= Aim of the exercise =
Lift out all lines below that contain "agent".

--- Data records Enclosed Below ---

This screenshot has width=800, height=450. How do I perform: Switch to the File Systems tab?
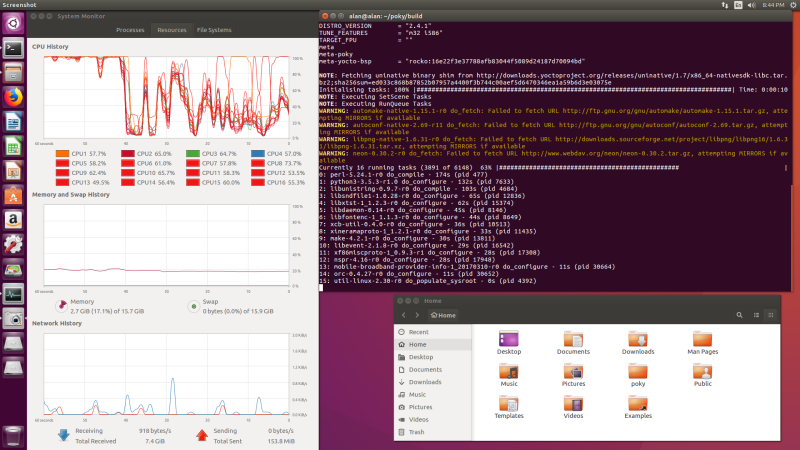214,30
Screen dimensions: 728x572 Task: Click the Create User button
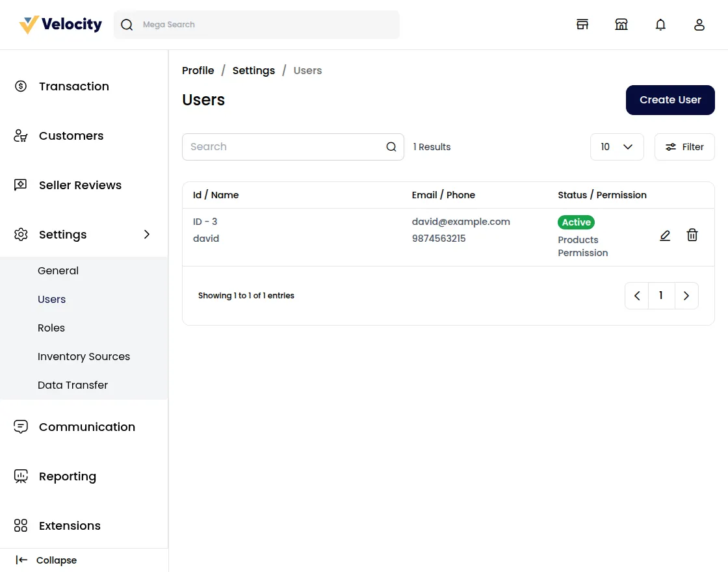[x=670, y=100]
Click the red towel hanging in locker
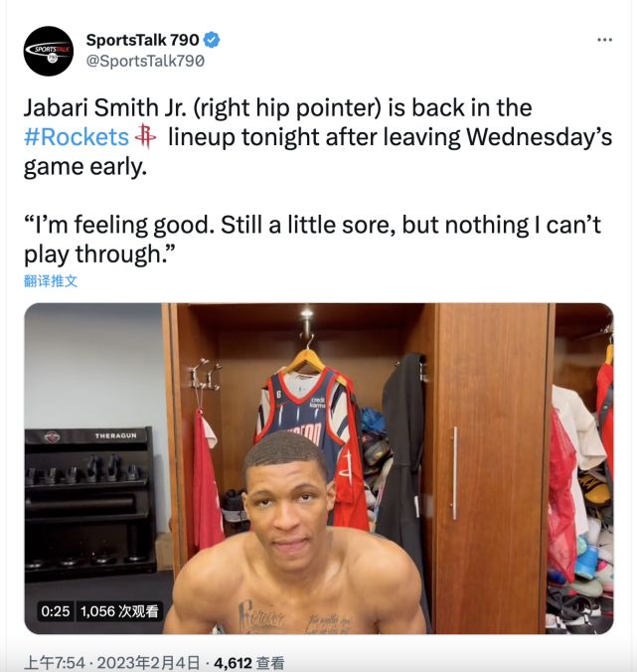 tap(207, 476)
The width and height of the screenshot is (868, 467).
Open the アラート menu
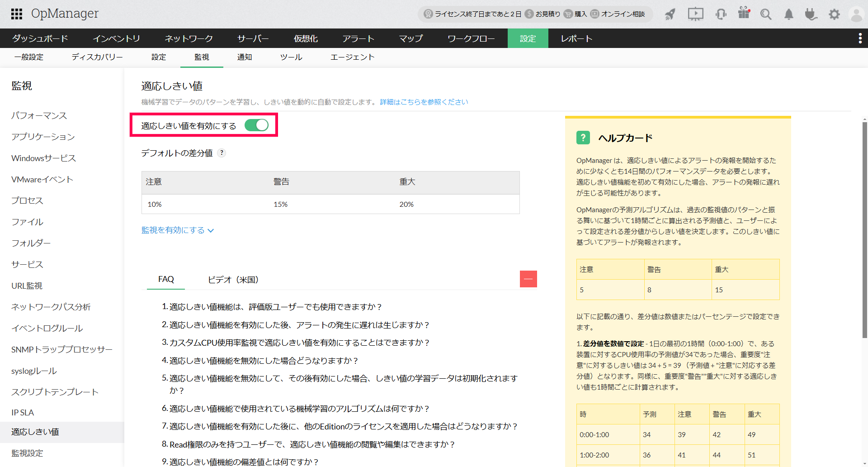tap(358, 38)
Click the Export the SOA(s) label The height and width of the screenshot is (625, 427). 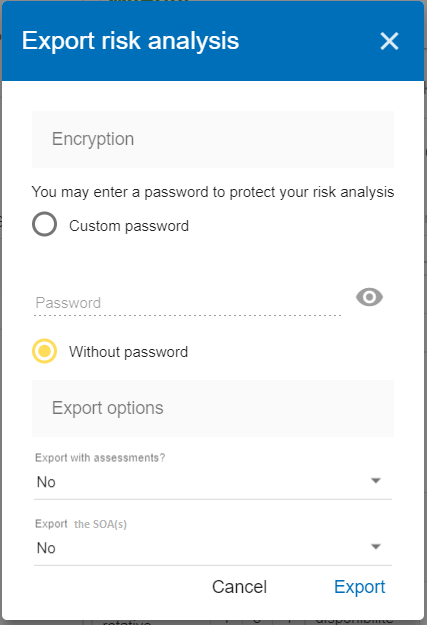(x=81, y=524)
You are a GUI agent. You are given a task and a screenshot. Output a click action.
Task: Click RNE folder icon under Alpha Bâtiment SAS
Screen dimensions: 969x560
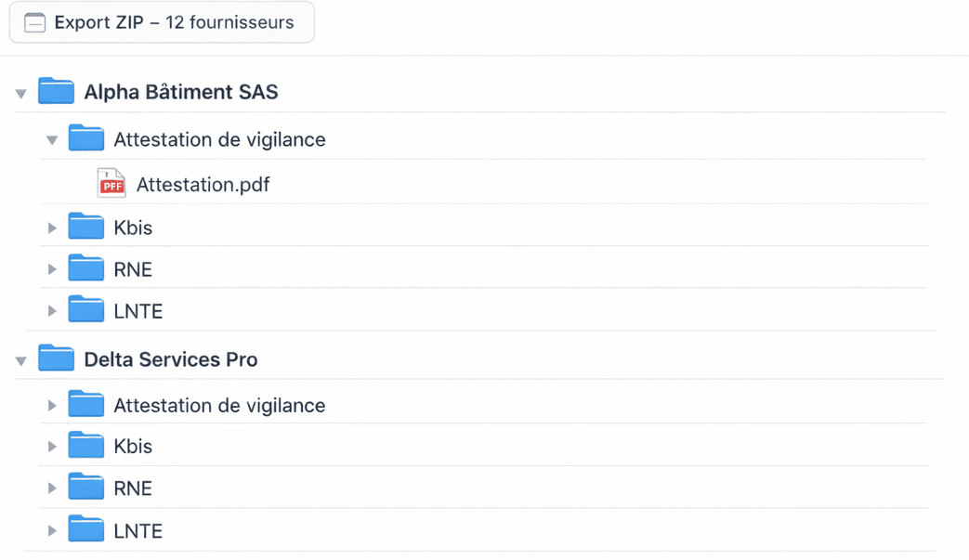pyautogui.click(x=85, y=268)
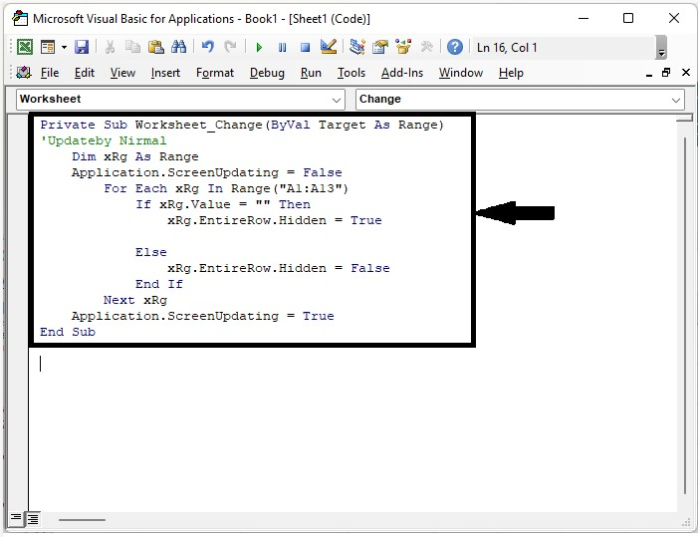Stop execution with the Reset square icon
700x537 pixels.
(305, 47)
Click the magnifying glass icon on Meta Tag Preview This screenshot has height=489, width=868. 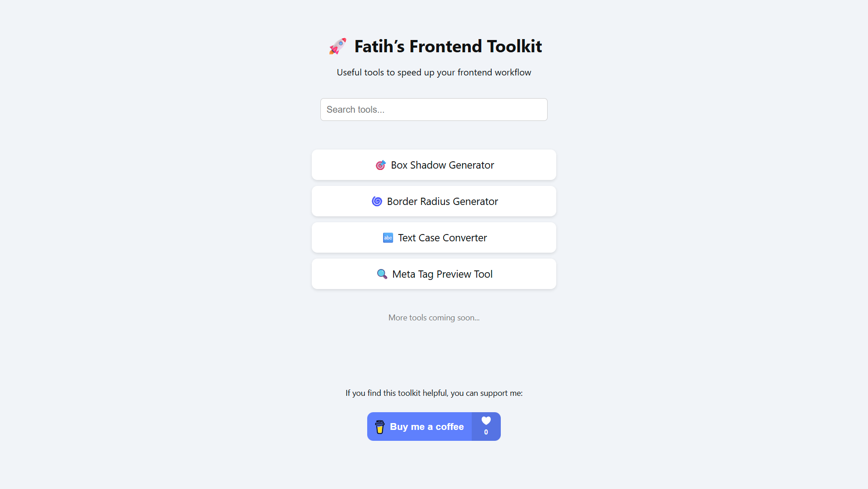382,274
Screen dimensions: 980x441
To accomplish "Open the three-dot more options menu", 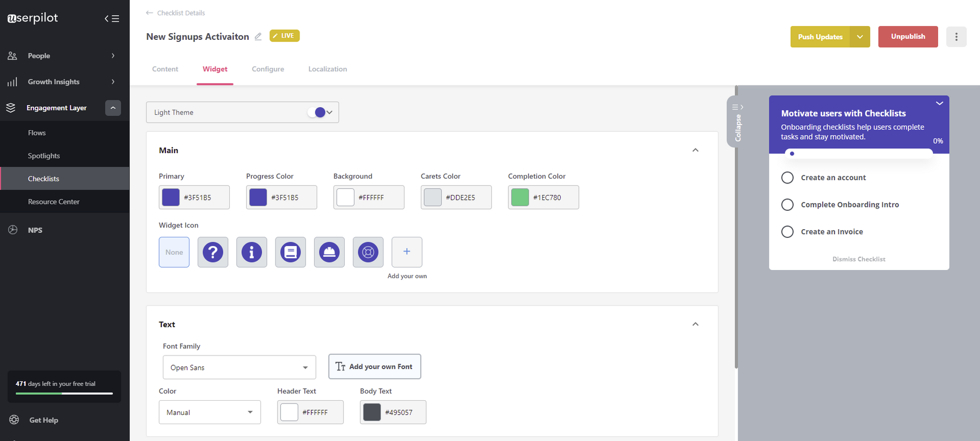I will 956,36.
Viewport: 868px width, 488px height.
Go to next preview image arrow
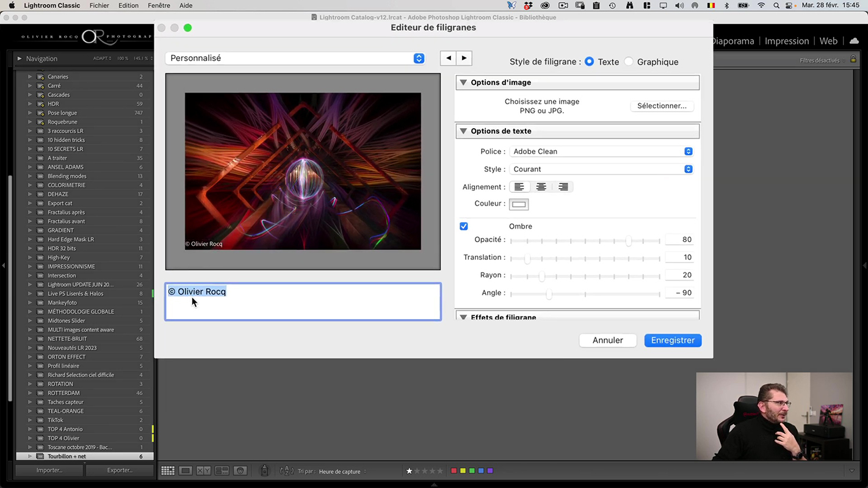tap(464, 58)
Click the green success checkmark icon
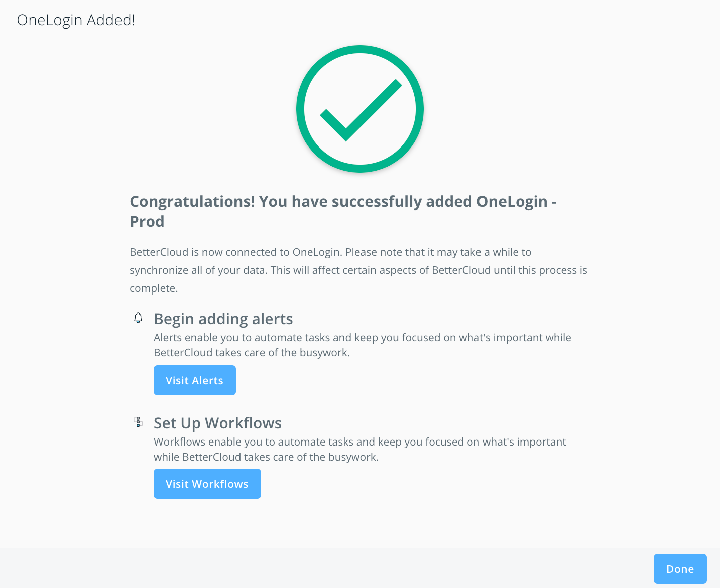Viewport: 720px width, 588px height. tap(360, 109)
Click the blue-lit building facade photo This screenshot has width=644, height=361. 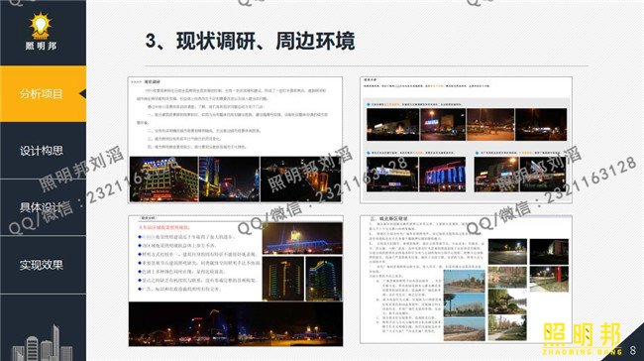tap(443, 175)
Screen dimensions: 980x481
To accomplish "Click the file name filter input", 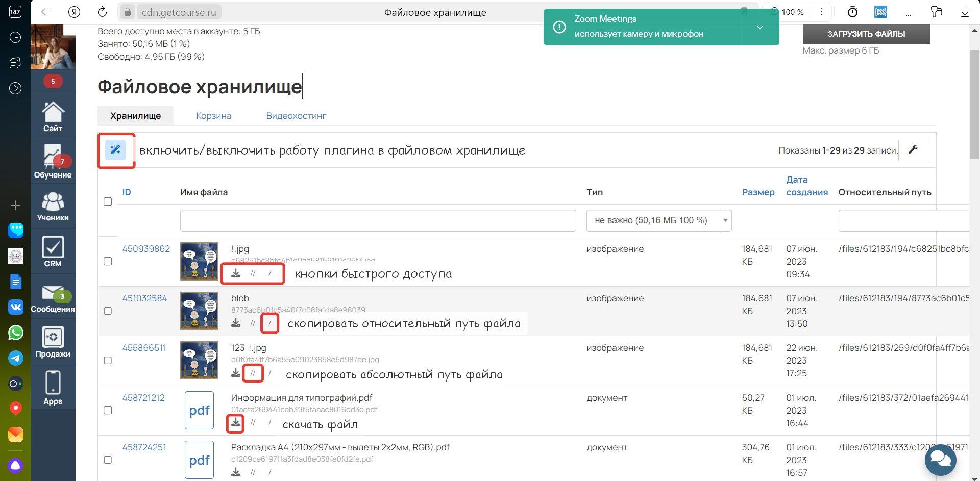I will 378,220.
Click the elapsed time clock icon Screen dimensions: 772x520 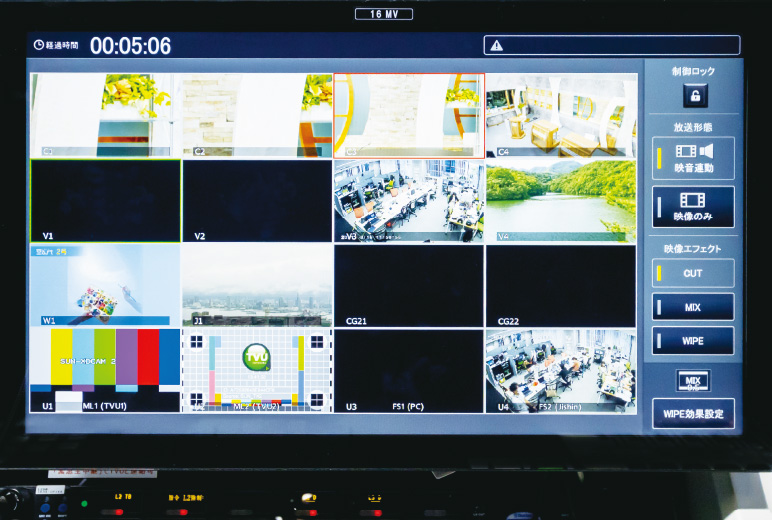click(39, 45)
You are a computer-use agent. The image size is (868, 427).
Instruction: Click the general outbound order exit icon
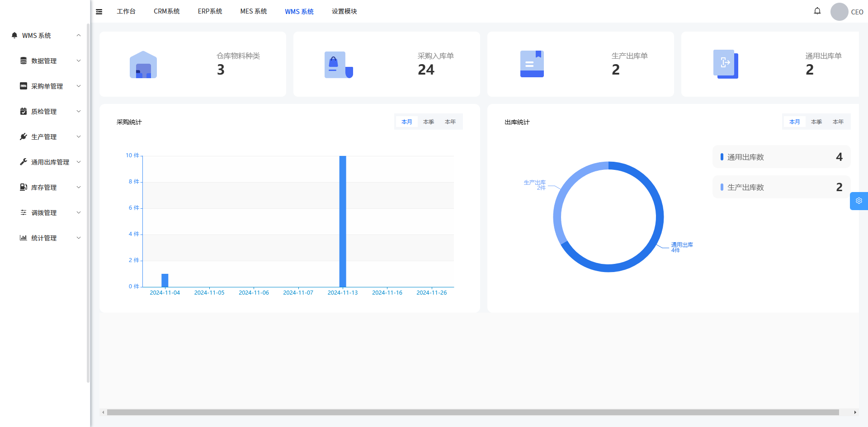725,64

--- End of Enclosed Data records ---

= Answer space =
You are a GUI agent. You are given a task and a screenshot. Output a click action.
You are a computer-use agent. The image size is (868, 427).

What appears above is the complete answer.